━━━━━ Study material ━━━━━

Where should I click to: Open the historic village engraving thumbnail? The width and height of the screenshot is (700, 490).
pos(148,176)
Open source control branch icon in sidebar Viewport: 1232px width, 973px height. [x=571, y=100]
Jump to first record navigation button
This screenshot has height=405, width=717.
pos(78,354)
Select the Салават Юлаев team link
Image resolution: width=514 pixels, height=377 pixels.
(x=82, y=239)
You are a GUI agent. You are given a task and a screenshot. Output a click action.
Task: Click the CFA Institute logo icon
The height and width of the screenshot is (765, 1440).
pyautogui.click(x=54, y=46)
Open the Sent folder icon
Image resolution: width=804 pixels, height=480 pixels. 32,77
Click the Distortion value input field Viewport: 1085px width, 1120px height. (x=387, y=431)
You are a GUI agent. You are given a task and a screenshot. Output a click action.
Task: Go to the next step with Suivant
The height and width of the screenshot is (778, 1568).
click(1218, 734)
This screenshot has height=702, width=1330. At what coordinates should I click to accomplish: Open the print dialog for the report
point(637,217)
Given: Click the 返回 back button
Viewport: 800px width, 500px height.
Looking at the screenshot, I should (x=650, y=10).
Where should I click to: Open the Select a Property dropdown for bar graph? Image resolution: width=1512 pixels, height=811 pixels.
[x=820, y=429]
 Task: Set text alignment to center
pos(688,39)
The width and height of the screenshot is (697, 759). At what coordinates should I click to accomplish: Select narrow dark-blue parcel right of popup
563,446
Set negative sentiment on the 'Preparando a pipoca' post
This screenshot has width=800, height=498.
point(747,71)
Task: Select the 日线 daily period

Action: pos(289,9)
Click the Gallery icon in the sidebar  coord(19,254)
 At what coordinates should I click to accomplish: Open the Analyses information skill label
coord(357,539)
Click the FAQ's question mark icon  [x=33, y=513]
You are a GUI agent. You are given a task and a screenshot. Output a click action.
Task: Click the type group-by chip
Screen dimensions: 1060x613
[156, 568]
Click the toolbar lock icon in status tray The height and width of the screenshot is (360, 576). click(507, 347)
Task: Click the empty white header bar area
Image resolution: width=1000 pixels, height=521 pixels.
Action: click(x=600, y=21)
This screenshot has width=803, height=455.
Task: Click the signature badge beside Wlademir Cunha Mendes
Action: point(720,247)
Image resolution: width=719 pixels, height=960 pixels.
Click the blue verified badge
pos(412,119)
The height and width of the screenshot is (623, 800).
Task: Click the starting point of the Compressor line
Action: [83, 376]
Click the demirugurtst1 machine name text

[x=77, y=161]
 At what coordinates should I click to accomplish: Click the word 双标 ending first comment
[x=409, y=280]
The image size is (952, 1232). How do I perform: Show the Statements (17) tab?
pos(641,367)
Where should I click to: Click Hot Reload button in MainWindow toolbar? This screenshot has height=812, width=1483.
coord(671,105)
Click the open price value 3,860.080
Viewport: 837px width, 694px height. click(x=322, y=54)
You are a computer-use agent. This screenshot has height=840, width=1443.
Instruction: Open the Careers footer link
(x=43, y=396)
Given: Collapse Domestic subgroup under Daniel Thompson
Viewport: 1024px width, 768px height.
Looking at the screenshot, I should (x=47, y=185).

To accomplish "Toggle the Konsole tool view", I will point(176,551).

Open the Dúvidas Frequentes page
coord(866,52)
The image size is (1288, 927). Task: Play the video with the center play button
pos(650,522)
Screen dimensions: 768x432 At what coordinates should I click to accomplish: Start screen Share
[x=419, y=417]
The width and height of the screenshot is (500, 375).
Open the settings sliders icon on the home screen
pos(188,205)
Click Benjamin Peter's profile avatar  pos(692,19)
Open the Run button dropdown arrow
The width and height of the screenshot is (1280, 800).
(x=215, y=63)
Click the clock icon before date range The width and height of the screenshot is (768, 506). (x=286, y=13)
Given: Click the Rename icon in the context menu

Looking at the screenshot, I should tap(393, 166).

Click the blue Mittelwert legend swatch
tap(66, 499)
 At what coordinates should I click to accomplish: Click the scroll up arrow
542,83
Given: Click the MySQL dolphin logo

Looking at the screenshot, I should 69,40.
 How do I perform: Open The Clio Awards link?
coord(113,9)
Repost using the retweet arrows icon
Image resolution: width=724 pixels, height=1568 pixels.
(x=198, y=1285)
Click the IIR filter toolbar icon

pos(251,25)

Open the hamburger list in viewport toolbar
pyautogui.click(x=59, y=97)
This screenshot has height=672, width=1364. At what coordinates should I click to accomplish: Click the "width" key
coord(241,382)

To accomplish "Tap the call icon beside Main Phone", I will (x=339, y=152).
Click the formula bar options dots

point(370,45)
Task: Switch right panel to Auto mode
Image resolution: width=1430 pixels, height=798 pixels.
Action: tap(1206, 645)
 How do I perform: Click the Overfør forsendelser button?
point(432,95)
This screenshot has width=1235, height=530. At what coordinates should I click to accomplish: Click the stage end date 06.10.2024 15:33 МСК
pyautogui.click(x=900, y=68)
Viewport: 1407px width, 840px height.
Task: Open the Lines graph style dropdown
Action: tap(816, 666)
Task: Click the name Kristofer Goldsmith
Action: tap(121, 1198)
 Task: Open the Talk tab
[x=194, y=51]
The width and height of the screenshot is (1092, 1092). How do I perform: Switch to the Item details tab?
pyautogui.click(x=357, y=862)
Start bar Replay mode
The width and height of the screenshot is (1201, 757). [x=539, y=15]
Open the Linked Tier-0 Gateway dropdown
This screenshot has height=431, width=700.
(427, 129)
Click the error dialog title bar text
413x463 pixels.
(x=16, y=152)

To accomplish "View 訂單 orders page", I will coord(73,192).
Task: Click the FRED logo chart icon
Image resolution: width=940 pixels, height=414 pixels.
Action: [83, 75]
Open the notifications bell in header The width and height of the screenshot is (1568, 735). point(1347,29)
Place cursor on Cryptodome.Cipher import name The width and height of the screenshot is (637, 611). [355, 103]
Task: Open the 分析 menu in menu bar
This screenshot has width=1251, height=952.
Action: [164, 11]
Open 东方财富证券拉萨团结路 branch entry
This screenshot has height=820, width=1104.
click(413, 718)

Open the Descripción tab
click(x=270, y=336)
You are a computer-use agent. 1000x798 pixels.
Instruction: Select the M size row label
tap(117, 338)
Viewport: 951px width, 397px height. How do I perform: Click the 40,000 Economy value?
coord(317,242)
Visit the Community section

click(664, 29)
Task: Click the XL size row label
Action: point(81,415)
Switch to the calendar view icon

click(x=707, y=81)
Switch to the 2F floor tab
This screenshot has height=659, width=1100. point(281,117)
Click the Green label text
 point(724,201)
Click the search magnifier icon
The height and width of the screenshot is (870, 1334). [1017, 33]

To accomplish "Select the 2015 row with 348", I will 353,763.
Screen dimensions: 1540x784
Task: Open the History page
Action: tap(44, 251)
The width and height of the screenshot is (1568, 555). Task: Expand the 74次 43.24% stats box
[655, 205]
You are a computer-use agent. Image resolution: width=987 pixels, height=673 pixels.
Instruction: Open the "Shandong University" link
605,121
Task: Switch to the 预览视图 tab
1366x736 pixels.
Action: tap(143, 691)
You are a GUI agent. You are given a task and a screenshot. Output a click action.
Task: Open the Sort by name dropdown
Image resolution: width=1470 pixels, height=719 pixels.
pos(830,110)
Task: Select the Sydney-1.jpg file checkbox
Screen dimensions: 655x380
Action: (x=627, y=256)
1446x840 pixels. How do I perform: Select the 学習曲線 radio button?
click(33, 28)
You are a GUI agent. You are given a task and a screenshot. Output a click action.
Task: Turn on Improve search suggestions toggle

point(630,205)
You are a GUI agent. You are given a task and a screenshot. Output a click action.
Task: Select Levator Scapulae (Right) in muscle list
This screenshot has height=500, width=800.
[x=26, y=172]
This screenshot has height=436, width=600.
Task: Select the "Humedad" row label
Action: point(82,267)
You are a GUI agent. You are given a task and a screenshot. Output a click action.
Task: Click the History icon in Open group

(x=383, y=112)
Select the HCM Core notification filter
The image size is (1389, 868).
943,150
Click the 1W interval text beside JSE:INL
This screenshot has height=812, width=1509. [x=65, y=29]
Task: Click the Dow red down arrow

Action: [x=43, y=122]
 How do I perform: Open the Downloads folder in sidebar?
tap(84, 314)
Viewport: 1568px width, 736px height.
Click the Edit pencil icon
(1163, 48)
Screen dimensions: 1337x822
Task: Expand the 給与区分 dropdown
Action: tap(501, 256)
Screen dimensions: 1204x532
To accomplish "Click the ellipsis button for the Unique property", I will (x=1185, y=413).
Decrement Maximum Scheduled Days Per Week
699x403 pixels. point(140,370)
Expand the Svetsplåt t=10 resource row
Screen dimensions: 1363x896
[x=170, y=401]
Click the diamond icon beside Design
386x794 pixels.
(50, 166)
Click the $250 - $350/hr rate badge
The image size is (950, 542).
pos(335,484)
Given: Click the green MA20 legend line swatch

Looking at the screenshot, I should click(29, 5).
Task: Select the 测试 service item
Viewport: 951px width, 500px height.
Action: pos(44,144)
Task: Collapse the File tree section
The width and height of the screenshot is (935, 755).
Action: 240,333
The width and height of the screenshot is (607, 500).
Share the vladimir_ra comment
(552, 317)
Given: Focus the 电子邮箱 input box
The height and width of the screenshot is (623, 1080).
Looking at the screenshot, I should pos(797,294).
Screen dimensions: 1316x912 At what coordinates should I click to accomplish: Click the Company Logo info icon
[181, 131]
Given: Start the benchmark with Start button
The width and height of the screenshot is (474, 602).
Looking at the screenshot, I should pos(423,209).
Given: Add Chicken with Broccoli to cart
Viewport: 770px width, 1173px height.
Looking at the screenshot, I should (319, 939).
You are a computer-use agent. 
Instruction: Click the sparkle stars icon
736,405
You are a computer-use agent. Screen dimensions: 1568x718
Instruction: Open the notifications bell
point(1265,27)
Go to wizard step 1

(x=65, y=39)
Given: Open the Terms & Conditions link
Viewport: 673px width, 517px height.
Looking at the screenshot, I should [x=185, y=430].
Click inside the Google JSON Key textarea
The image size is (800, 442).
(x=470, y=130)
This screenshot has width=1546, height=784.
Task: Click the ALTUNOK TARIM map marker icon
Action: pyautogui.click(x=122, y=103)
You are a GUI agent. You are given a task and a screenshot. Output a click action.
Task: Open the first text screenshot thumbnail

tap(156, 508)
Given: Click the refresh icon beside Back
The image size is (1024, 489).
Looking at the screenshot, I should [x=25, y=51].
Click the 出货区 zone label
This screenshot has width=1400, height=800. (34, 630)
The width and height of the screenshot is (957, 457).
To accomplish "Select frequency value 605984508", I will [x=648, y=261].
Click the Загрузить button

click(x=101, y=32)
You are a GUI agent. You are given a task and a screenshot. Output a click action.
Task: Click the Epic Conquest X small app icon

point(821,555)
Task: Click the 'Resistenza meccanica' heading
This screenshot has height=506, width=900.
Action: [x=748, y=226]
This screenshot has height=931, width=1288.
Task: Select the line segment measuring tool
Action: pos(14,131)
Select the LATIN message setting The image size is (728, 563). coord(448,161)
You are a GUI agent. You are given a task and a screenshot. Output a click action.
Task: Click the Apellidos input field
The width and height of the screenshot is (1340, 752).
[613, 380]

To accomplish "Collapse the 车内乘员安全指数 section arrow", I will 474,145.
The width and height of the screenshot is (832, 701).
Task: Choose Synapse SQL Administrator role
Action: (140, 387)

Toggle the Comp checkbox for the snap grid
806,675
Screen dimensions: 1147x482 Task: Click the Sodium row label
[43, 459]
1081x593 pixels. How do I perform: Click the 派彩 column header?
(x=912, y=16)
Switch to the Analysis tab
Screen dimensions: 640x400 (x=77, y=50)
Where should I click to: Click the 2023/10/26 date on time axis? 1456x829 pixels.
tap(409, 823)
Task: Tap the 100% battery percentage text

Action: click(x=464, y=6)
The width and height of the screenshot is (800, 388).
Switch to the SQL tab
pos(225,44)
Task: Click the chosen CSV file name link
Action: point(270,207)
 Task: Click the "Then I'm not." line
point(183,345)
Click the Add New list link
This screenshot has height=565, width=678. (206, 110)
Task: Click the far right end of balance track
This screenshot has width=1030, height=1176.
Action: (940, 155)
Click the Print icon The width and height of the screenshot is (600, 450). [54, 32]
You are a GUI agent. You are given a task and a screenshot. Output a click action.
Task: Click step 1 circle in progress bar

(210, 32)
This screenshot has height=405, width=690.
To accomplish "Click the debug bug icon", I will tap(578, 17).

━━━━━

**Aim of the exercise:** Copy every line of the records above, starting with the first, up to and including the line containing "Click the Distortion".

**Output for this task:**
Where should I click to: Open the historic village engraving thumbnail? The width and height of the screenshot is (700, 490).
pos(148,176)
Open source control branch icon in sidebar Viewport: 1232px width, 973px height. [x=571, y=100]
Jump to first record navigation button
This screenshot has height=405, width=717.
pos(78,354)
Select the Салават Юлаев team link
Image resolution: width=514 pixels, height=377 pixels.
(x=82, y=239)
You are a GUI agent. You are given a task and a screenshot. Output a click action.
Task: Click the CFA Institute logo icon
The height and width of the screenshot is (765, 1440).
pyautogui.click(x=54, y=46)
Open the Sent folder icon
Image resolution: width=804 pixels, height=480 pixels. 32,77
Click the Distortion value input field Viewport: 1085px width, 1120px height. (x=387, y=431)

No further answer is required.